# TASK STATEMENT:
Rewrite the listing below as a numbered list, one item per line, with the blank lines removed.
[BEGIN]
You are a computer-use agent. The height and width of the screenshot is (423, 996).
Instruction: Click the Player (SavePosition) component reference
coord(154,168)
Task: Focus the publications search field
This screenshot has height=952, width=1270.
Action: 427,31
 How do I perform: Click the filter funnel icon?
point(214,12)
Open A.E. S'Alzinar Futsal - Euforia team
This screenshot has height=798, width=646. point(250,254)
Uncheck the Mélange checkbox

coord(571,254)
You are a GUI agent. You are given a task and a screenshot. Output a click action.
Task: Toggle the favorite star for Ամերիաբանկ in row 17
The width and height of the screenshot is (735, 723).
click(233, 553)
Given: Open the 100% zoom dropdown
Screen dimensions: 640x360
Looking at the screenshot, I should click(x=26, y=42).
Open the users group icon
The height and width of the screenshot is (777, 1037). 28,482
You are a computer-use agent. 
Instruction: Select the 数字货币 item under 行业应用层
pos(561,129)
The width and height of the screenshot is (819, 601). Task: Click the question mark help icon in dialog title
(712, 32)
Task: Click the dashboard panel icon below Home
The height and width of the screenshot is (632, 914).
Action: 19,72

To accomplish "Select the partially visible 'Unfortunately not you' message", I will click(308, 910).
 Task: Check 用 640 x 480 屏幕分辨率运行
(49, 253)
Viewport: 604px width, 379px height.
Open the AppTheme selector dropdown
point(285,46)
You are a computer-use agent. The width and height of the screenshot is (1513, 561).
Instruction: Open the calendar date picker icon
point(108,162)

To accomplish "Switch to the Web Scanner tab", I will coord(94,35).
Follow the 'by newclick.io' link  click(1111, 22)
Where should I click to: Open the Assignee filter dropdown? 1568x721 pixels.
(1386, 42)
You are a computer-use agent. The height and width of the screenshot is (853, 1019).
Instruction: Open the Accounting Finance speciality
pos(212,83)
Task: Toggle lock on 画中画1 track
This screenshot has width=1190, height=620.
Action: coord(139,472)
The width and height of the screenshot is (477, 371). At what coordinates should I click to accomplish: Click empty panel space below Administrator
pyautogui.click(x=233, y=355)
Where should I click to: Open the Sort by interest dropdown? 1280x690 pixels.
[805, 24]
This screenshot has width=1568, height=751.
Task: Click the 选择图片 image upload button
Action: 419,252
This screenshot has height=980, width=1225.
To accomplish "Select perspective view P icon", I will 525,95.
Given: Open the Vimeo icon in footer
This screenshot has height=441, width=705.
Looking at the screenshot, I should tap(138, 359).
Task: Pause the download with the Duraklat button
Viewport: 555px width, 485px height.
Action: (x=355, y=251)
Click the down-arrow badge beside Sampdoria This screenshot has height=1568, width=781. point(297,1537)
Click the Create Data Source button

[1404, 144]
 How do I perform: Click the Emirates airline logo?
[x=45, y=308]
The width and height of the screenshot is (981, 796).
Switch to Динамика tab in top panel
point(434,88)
[END]
# SOLUTION TO THIS TASK:
1. You are a computer-use agent. The height and width of the screenshot is (423, 996).
2. Instruction: Click the Player (SavePosition) component reference
3. coord(154,168)
4. Task: Focus the publications search field
5. This screenshot has height=952, width=1270.
6. Action: 427,31
7.  How do I perform: Click the filter funnel icon?
8. point(214,12)
9. Open A.E. S'Alzinar Futsal - Euforia team
10. This screenshot has height=798, width=646. point(250,254)
11. Uncheck the Mélange checkbox
12. coord(571,254)
13. You are a GUI agent. You are given a task and a screenshot. Output a click action.
14. Task: Toggle the favorite star for Ամերիաբանկ in row 17
15. The width and height of the screenshot is (735, 723).
16. click(233, 553)
17. Given: Open the 100% zoom dropdown
18. Screen dimensions: 640x360
19. Looking at the screenshot, I should click(x=26, y=42).
20. Open the users group icon
21. The height and width of the screenshot is (777, 1037). 28,482
22. You are a computer-use agent. 
23. Instruction: Select the 数字货币 item under 行业应用层
24. pos(561,129)
25. The width and height of the screenshot is (819, 601). Task: Click the question mark help icon in dialog title
26. (712, 32)
27. Task: Click the dashboard panel icon below Home
28. The height and width of the screenshot is (632, 914).
29. Action: 19,72
30. To accomplish "Select the partially visible 'Unfortunately not you' message", I will click(308, 910).
31.  Task: Check 用 640 x 480 屏幕分辨率运行
32. (49, 253)
33. Viewport: 604px width, 379px height.
34. Open the AppTheme selector dropdown
35. point(285,46)
36. You are a computer-use agent. The width and height of the screenshot is (1513, 561).
37. Instruction: Open the calendar date picker icon
38. point(108,162)
39. To accomplish "Switch to the Web Scanner tab", I will coord(94,35).
40. Follow the 'by newclick.io' link  click(1111, 22)
41. Where should I click to: Open the Assignee filter dropdown? 1568x721 pixels.
42. (1386, 42)
43. You are a computer-use agent. The height and width of the screenshot is (853, 1019).
44. Instruction: Open the Accounting Finance speciality
45. pos(212,83)
46. Task: Toggle lock on 画中画1 track
47. This screenshot has width=1190, height=620.
48. Action: coord(139,472)
49. The width and height of the screenshot is (477, 371). At what coordinates should I click to accomplish: Click empty panel space below Administrator
50. pyautogui.click(x=233, y=355)
51. Where should I click to: Open the Sort by interest dropdown? 1280x690 pixels.
52. [805, 24]
53. This screenshot has width=1568, height=751.
54. Task: Click the 选择图片 image upload button
55. Action: 419,252
56. This screenshot has height=980, width=1225.
57. To accomplish "Select perspective view P icon", I will 525,95.
58. Given: Open the Vimeo icon in footer
59. This screenshot has height=441, width=705.
60. Looking at the screenshot, I should tap(138, 359).
61. Task: Pause the download with the Duraklat button
62. Viewport: 555px width, 485px height.
63. Action: (x=355, y=251)
64. Click the down-arrow badge beside Sampdoria This screenshot has height=1568, width=781. point(297,1537)
65. Click the Create Data Source button
66. [1404, 144]
67.  How do I perform: Click the Emirates airline logo?
68. [x=45, y=308]
69. The width and height of the screenshot is (981, 796).
70. Switch to Динамика tab in top panel
71. point(434,88)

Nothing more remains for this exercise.